そのほか、本年の基本要求事項には、所定労働時間の短縮、本格的短時間勤務制度の検討なども重点課題として盛り込んでいます。
 以上のことから、貴職におかれては、本年の基本要求事項の実現に向けて最大限努力されることを強く申し入れます。



一、給与に関わる事項
1.給与水準及び体系等について
(1) 給与水準の確保
 @ ゆとり・豊かな生活が確保でき、その職務の責任や仕事の内容にふさわしい社会的に公正な月例給与水準を確保すること。
 当面、2007年度の給与勧告においては、公務員の生活を維持・改善する給与水準を確保すること。
 A 期末・勤勉手当については、民間実態を正確に把握した月数を確保すること。
(2) 公正・公平な配分
 配分については、別途人事院勧告期に提出する要求に基づき、公務員連絡会と十分交渉し、合意すること。
(3) 社会的に公正な官民給与比較方法の確立
 官民給与比較方法について、社会的に公正な仕組みとなるよう、抜本的に改善することとし、2007年度においては比較対象企業規模を100人以上とすること。また、一時金についても、月例給と同様に、同種・同等比較を原則とするラスパイレス比較を行うこと。

2.「給与構造の改革」に関わる具体的措置について
(1) 2007年4月の俸給の特別調整額の定額化、広域異動手当の新設については、公務員連絡会と十分交渉・協議し、合意に基づいて実施すること。
(2) 複線型人事管理及び在職期間の長期化に資するよう、スタッフ職俸給表について、早急に成案を得て、2007年度に勧告すること。
(3) 新給与制度への移行期間中の諸手当のあり方やベアの取扱いなど、給与勧告・報告のあり方については、その都度公務員連絡会と十分交渉・協議、合意すること。
 なお、本府省手当の新設は行わないこと。

二、労働時間、休暇及び休業に関わる事項
1.育児のための短時間勤務制度の早期実施と本格的な短時間勤務制度の早期実現について
(1) 育児のための短時間勤務制度を早期に実施するよう法制化作業等必要な取組みを進めること。
(2) (1)の実施を踏まえ、公務に雇用創出型・多様就業型のワークシェアリングを実現するため、常勤職員の本格的な短時間勤務制度の実現をめざし、制度の具体的な検討に着手すること。

2.年間労働時間の着実な短縮について
 公務における年間総労働時間1800時間体制の実現をめざし、次の事項を実現すること。
(1) 来年度の民調において、民間企業の所定労働時間労働調査を実施し、来年勧告時に、所定勤務時間を1日7時間45分に短縮する意見の申出を行うこと。
(2) 超過勤務についても着実に縮減することとし、IT等を活用して現場における厳正な勤務時間管理を行うこと。

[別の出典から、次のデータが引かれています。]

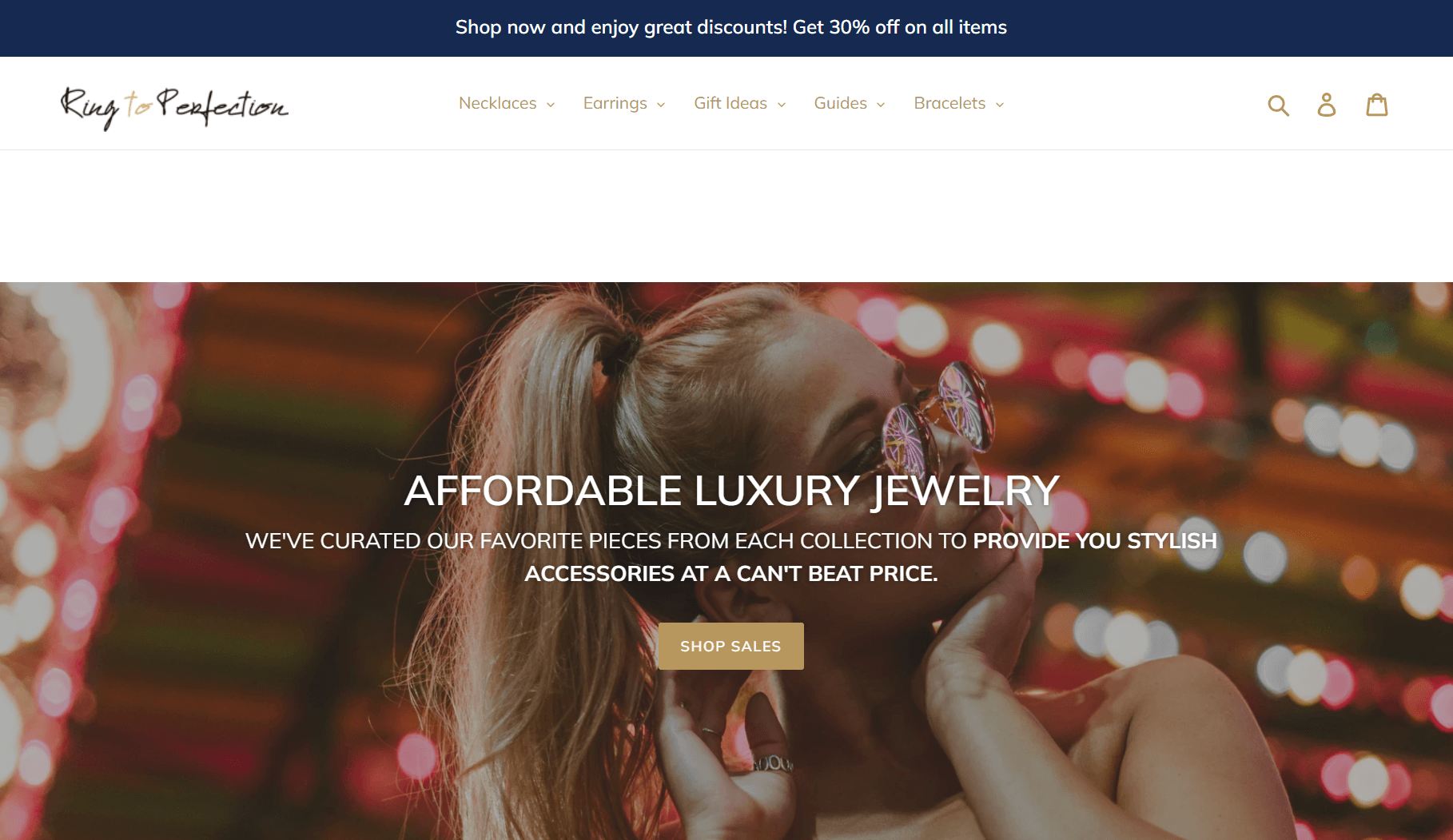Open the search magnifier icon
The width and height of the screenshot is (1453, 840).
pyautogui.click(x=1279, y=105)
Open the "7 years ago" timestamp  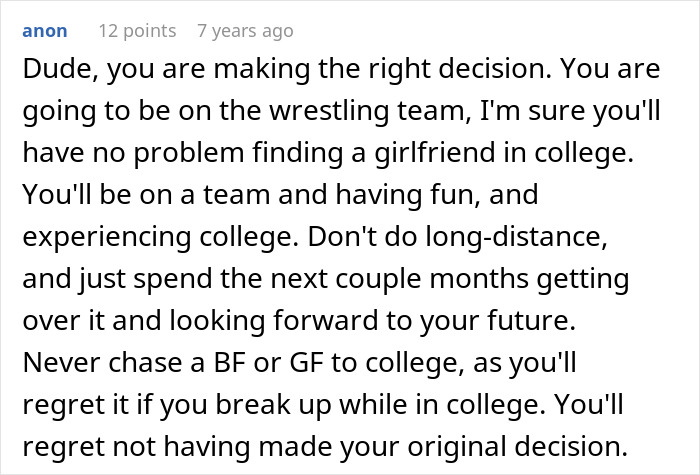[x=245, y=31]
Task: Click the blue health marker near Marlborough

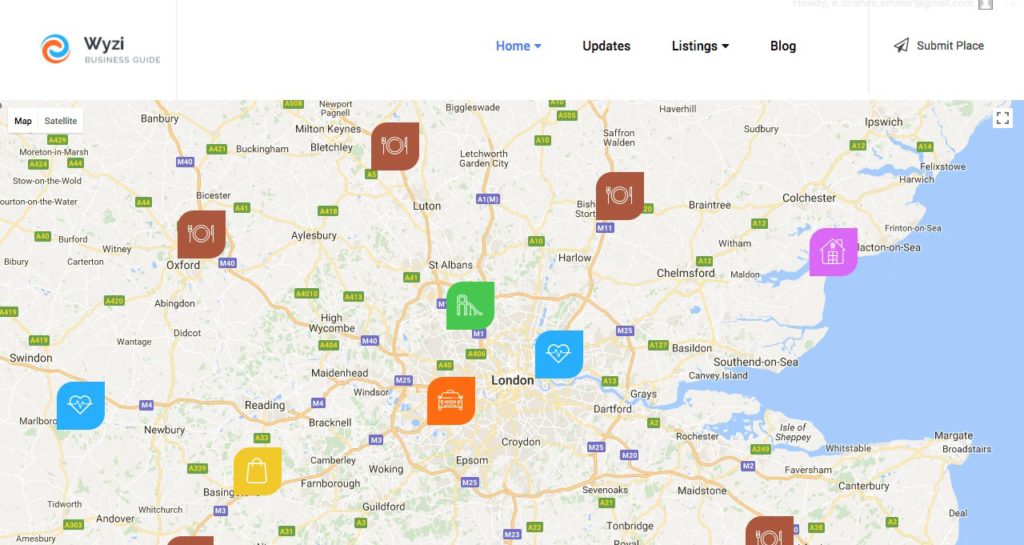Action: [x=81, y=406]
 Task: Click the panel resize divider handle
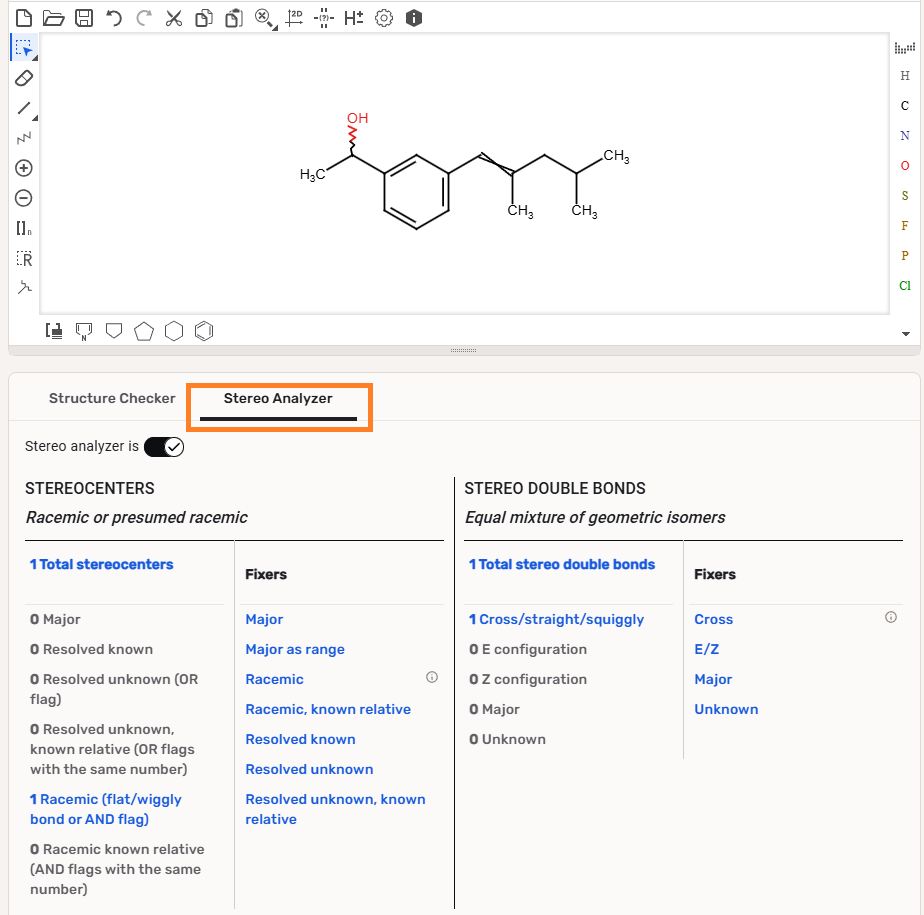(463, 351)
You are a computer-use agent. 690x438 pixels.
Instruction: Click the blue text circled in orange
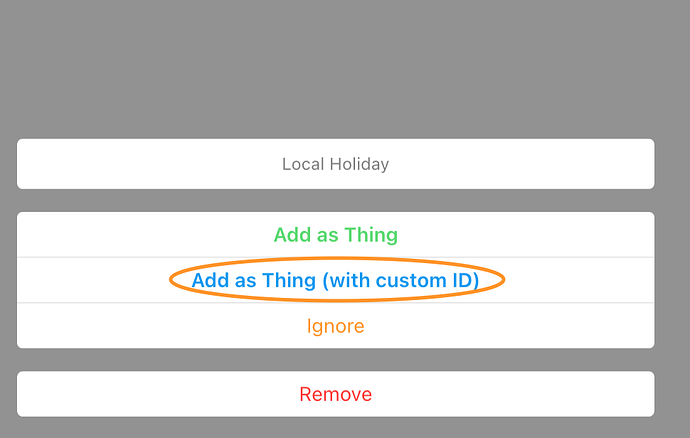335,280
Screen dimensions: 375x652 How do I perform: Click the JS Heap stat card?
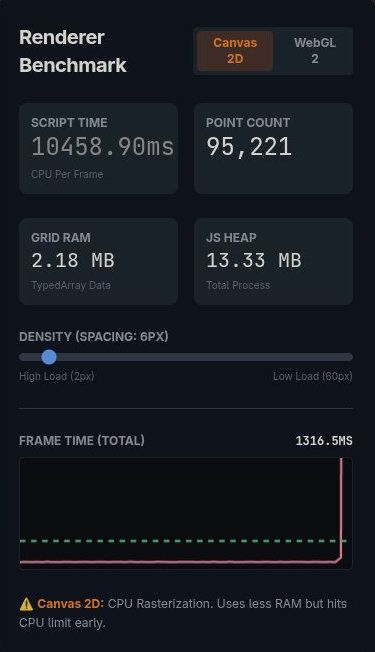click(274, 262)
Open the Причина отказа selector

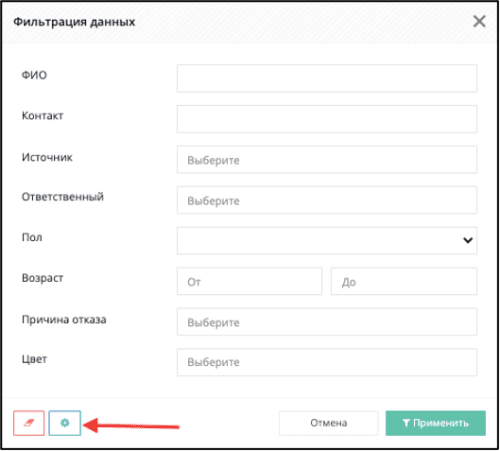pos(327,322)

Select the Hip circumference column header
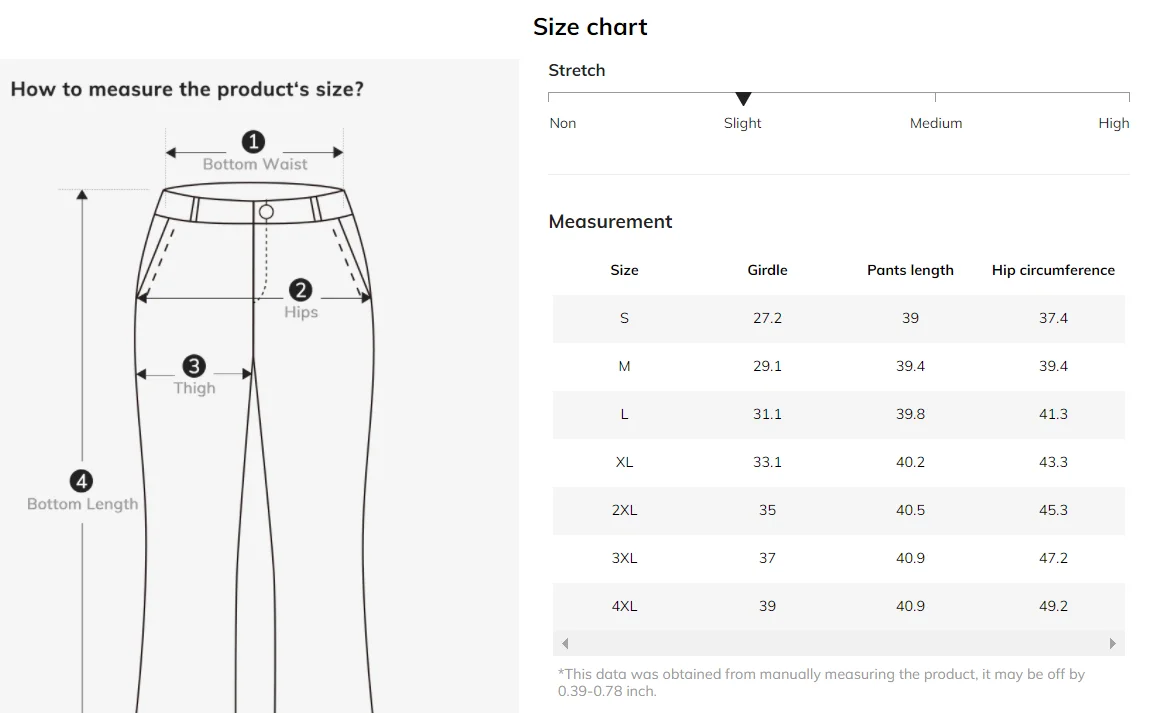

また、超過勤務手当の割増率を引き上げるとともに、全額支給すること。
(3) 人事院規則で超過勤務の上限時間を規定するなど、より実効性のある超過勤務縮減策を取りまとめること。

3.休暇制度改善、総合的休業制度の確立等について
 ライフステージに応じ、社会的要請に応える休暇制度の拡充、総合的休業制度、などについて、以下の事項を実現すること。
(1) 夏季休暇の日数を増やすこと。
(2) リフレッシュ・リカレント休暇を新設すること。
(3) 自己啓発等休業制度の早期実施に努めること。それを踏まえ、総合的休業制度の検討・研究に着手すること。

4.勤務時間制度について
 勤務時間制度に関わっては、当面、次の事項を改善すること。
(1) 休暇の取得手続きについては、公務員の休暇権をより明確にする形で抜本的に改善すること。
(2) 官庁執務時間と勤務時間の関係については、「閣令6号」に基づく一律・画一的な官庁執務時間体制を改め、官庁執務時間と勤務時間を切り離して、実態に則した官庁執務時間に改めること。

三、福利厚生施策等に関わる事項
(1) 公務員の福利厚生を勤務条件の重要事項と位置付け、職員のニーズ及び民間の福利厚生の正確な実態把握を行い、その抜本的な改善・充実に向けた提言を行うこと。
(2) メンタルヘルスに問題を抱える職員が増加していることから、働き方と職場環境の変化に対応して、「職員の心の健康づくりのための指針」等に基づいた心の健康づくり対策の着実な推進をはかること。

四、男女平等の公務職場実現に関わる事項
1.公務の男女平等の実現を人事行政の重要事項と位置づけ、職業生活と家庭生活の両立支援、女性公務員の採用、登用の拡大、女性の労働権確立や環境整備などを積極的に推進すること。

2.改定された「女性国家公務員の採用・登用拡大に関する指針」の着実な推進を実現すること。

3.セクシュアル・ハラスメントの実態を把握し、より実効性のある防止策及び対応策の改善に努めること。

4.女性の労働権確立にむけ、次の事項を実現すること。
(1) 女性が働き続けるための職場環境の整備に努めるとともに、職務範囲を拡大すること。
(2) 産前休暇を8週間、多胎妊娠の場合の産後休暇を10週間に延長すること。また、妊娠障害休暇を新設すること。

5.「子ども・子育て応援プラン」及び育児のための短時間勤務制度の導入を踏まえ、取得率の数値目標等を明確にした男性の育児休業、育児のための短時間勤務等の取得促進策を取りまとめること。

6.次世代育成支援対策推進法に基づく行動計画の着実な実行に向け、積極的な役割を果たすこと。

五、その他
1.新たな人事評価制度の整備に当たっては、中立・公正な人事行政や勤務条件を所管する立場から、必要な役割を果たすこと。

2.民間における高齢者継続雇用制度の導入など高齢者雇用の進展を踏まえ、高齢再任用制度の定着と拡大のための施策を引き続き推進し、雇用と年金の接続をはかること。

3.本年4月に施行された改正障害者雇用促進法に沿って、障害の種別をこえた雇用促進を図ること。とくに、知的障害者及び精神障害者の雇用促進に関する具体的方策を明らかにすること。

4.公務における外国人の採用を拡大すること。

5.非常勤職員及びパート職員等の処遇については、「均等待遇」の原則に基づき改善すること。